*** Extracted entries ***
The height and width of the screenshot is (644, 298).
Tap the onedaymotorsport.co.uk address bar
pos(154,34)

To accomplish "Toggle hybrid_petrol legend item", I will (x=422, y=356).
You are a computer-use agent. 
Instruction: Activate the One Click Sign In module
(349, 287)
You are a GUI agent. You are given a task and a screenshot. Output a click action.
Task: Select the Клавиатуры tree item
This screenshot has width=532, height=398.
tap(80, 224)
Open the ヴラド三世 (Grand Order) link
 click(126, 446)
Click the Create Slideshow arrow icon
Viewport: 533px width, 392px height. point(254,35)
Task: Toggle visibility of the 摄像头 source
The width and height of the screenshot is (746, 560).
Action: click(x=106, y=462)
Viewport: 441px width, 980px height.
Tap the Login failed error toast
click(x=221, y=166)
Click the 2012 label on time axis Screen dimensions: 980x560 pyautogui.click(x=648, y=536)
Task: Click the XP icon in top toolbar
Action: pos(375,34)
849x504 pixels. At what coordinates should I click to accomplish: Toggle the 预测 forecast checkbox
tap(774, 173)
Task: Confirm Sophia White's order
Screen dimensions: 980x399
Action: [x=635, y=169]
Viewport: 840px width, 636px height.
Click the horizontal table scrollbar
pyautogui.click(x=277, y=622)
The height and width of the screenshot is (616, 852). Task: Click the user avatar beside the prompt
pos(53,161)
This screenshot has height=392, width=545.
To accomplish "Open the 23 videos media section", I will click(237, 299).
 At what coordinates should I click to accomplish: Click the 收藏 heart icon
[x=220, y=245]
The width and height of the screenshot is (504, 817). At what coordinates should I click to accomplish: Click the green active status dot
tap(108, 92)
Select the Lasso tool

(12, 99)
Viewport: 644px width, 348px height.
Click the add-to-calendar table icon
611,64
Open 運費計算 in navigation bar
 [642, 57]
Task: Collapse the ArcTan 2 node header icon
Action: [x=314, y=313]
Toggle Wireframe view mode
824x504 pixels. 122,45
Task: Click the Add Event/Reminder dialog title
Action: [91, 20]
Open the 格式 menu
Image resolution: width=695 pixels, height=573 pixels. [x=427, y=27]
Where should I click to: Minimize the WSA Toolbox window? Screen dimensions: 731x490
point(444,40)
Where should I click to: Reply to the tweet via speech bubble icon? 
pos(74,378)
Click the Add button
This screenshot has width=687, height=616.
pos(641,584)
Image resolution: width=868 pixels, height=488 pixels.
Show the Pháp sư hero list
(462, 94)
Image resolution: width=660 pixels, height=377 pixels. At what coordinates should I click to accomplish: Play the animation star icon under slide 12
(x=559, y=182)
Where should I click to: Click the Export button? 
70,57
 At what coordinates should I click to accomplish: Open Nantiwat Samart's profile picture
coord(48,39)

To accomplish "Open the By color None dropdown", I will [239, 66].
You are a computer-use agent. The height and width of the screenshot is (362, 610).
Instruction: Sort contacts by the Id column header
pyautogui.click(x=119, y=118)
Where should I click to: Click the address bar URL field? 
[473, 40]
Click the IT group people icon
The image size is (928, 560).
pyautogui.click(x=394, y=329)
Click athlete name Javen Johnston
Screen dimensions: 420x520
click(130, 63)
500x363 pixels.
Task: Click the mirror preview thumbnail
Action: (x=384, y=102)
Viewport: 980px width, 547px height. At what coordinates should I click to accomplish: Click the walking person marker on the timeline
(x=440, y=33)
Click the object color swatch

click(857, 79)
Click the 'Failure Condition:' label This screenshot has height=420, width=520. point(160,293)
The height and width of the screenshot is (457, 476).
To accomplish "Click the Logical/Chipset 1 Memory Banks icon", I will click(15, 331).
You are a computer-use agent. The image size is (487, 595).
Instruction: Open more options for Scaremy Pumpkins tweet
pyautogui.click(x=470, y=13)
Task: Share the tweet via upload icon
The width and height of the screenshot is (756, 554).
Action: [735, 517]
*** End of Extracted entries ***
**Required work**.
What you need to do is repeat every record above exactly.

**Answer section**.
The height and width of the screenshot is (644, 298).
Tap the onedaymotorsport.co.uk address bar
pos(154,34)

To accomplish "Toggle hybrid_petrol legend item", I will (x=422, y=356).
You are a computer-use agent. 
Instruction: Activate the One Click Sign In module
(349, 287)
You are a GUI agent. You are given a task and a screenshot. Output a click action.
Task: Select the Клавиатуры tree item
This screenshot has width=532, height=398.
tap(80, 224)
Open the ヴラド三世 (Grand Order) link
 click(126, 446)
Click the Create Slideshow arrow icon
Viewport: 533px width, 392px height. point(254,35)
Task: Toggle visibility of the 摄像头 source
The width and height of the screenshot is (746, 560).
Action: click(x=106, y=462)
Viewport: 441px width, 980px height.
Tap the Login failed error toast
click(x=221, y=166)
Click the 2012 label on time axis Screen dimensions: 980x560 pyautogui.click(x=648, y=536)
Task: Click the XP icon in top toolbar
Action: pos(375,34)
849x504 pixels. At what coordinates should I click to accomplish: Toggle the 预测 forecast checkbox
tap(774, 173)
Task: Confirm Sophia White's order
Screen dimensions: 980x399
Action: [x=635, y=169]
Viewport: 840px width, 636px height.
Click the horizontal table scrollbar
pyautogui.click(x=277, y=622)
The height and width of the screenshot is (616, 852). Task: Click the user avatar beside the prompt
pos(53,161)
This screenshot has height=392, width=545.
To accomplish "Open the 23 videos media section", I will click(237, 299).
 At what coordinates should I click to accomplish: Click the 收藏 heart icon
[x=220, y=245]
The width and height of the screenshot is (504, 817). At what coordinates should I click to accomplish: Click the green active status dot
tap(108, 92)
Select the Lasso tool

(12, 99)
Viewport: 644px width, 348px height.
Click the add-to-calendar table icon
611,64
Open 運費計算 in navigation bar
 [642, 57]
Task: Collapse the ArcTan 2 node header icon
Action: [x=314, y=313]
Toggle Wireframe view mode
824x504 pixels. 122,45
Task: Click the Add Event/Reminder dialog title
Action: [91, 20]
Open the 格式 menu
Image resolution: width=695 pixels, height=573 pixels. [x=427, y=27]
Where should I click to: Minimize the WSA Toolbox window? Screen dimensions: 731x490
point(444,40)
Where should I click to: Reply to the tweet via speech bubble icon? 
pos(74,378)
Click the Add button
This screenshot has width=687, height=616.
pos(641,584)
Image resolution: width=868 pixels, height=488 pixels.
Show the Pháp sư hero list
(462, 94)
Image resolution: width=660 pixels, height=377 pixels. At what coordinates should I click to accomplish: Play the animation star icon under slide 12
(x=559, y=182)
Where should I click to: Click the Export button? 
70,57
 At what coordinates should I click to accomplish: Open Nantiwat Samart's profile picture
coord(48,39)

To accomplish "Open the By color None dropdown", I will [239, 66].
You are a computer-use agent. The height and width of the screenshot is (362, 610).
Instruction: Sort contacts by the Id column header
pyautogui.click(x=119, y=118)
Where should I click to: Click the address bar URL field? 
[473, 40]
Click the IT group people icon
The image size is (928, 560).
pyautogui.click(x=394, y=329)
Click athlete name Javen Johnston
Screen dimensions: 420x520
click(130, 63)
500x363 pixels.
Task: Click the mirror preview thumbnail
Action: (x=384, y=102)
Viewport: 980px width, 547px height. At what coordinates should I click to accomplish: Click the walking person marker on the timeline
(x=440, y=33)
Click the object color swatch

click(857, 79)
Click the 'Failure Condition:' label This screenshot has height=420, width=520. point(160,293)
The height and width of the screenshot is (457, 476).
To accomplish "Click the Logical/Chipset 1 Memory Banks icon", I will click(15, 331).
You are a computer-use agent. The image size is (487, 595).
Instruction: Open more options for Scaremy Pumpkins tweet
pyautogui.click(x=470, y=13)
Task: Share the tweet via upload icon
The width and height of the screenshot is (756, 554).
Action: [735, 517]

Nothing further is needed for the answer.